MIND-V:基于强化学习物理对齐的长时程机器人操作分层视频生成
MIND-V: Hierarchical Video Generation for Long-Horizon Robotic Manipulation with RL-based Physical Alignment
December 7, 2025
作者: Ruicheng Zhang, Mingyang Zhang, Jun Zhou, Zhangrui Guo, Xiaofan Liu, Zunnan Xu, Zhizhou Zhong, Puxin Yan, Haocheng Luo, Xiu Li
cs.AI
摘要
具身模仿学习受限于多样化、长周期机器人操作数据的稀缺性。现有该领域的视频生成模型仅能合成简单动作的短片段,且常依赖人工定义的轨迹。为此,我们提出MIND-V——一种分层框架,旨在生成物理合理且逻辑连贯的长周期机器人操作视频。
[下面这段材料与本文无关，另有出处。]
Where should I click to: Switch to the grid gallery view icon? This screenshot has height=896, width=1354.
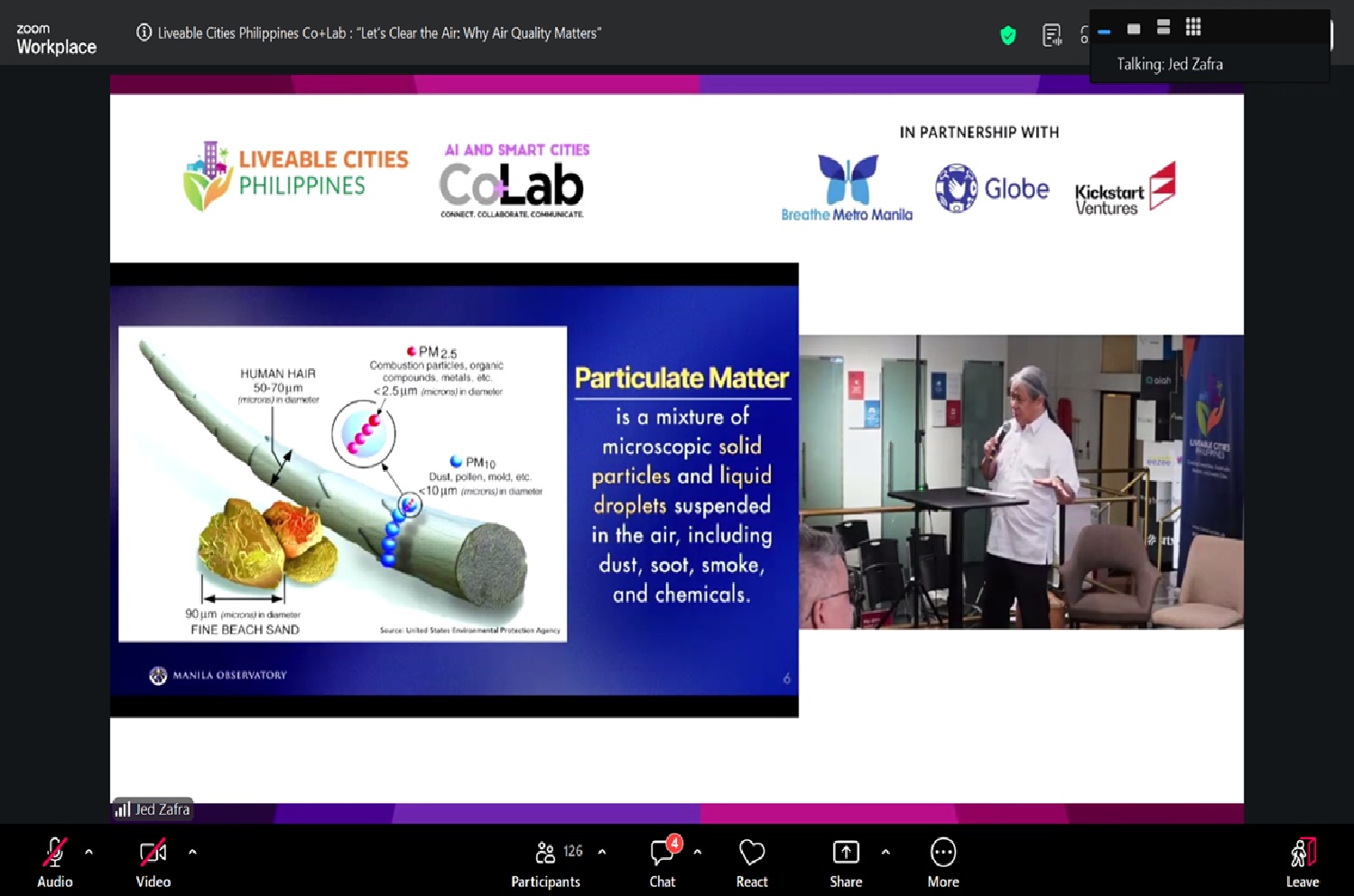click(1193, 27)
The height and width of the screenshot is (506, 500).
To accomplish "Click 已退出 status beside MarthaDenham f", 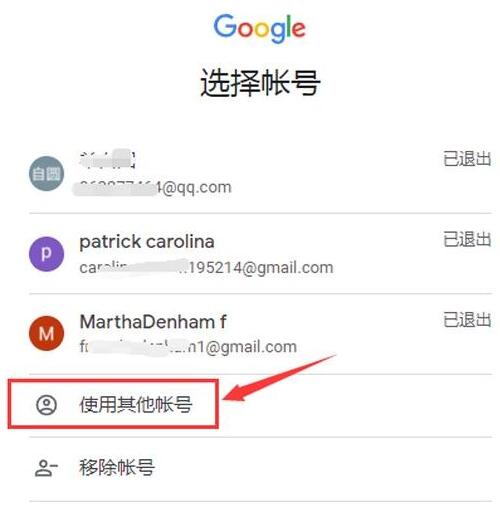I will 467,320.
受认知科学启发,MIND-V通过三个核心组件连接高层推理与像素级合成:基于预训练视觉语言模型进行任务规划的语义推理中枢(SRH);将抽象指令转化为领域无关表征的行为语义桥(BSB);以及条件视频渲染的运动视频生成器(MVG)。MIND-V采用分阶段视觉未来推演策略,这是一种提升长周期鲁棒性的测试时优化方法。为使生成视频符合物理规律,我们引入了基于新型物理前瞻一致性(PFC)奖励的GRPO强化学习后训练阶段。PFC利用V-JEPA世界模型,通过在特征空间中对预测与实际动态演化进行对齐来强化物理合理性。MIND-V在长周期机器人操作视频生成任务中实现了最先进的性能,为具身数据合成建立了可扩展且可控的范式。
English
Embodied imitation learning is constrained by the scarcity of diverse, long-horizon robotic manipulation data. Existing video generation models for this domain are limited to synthesizing short clips of simple actions and often rely on manually defined trajectories. To this end, we introduce MIND-V, a hierarchical framework designed to synthesize physically plausible and logically coherent videos of long-horizon robotic manipulation. Inspired by cognitive science, MIND-V bridges high-level reasoning with pixel-level synthesis through three core components: a Semantic Reasoning Hub (SRH) that leverages a pre-trained vision-language model for task planning; a Behavioral Semantic Bridge (BSB) that translates abstract instructions into domain-invariant representations; and a Motor Video Generator (MVG) for conditional video rendering. MIND-V employs Staged Visual Future Rollouts, a test-time optimization strategy to enhance long-horizon robustness. To align the generated videos with physical laws, we introduce a GRPO reinforcement learning post-training phase guided by a novel Physical Foresight Coherence (PFC) reward. PFC leverages the V-JEPA world model to enforce physical plausibility by aligning the predicted and actual dynamic evolutions in the feature space. MIND-V demonstrates state-of-the-art performance in long-horizon robotic manipulation video generation, establishing a scalable and controllable paradigm for embodied data synthesis.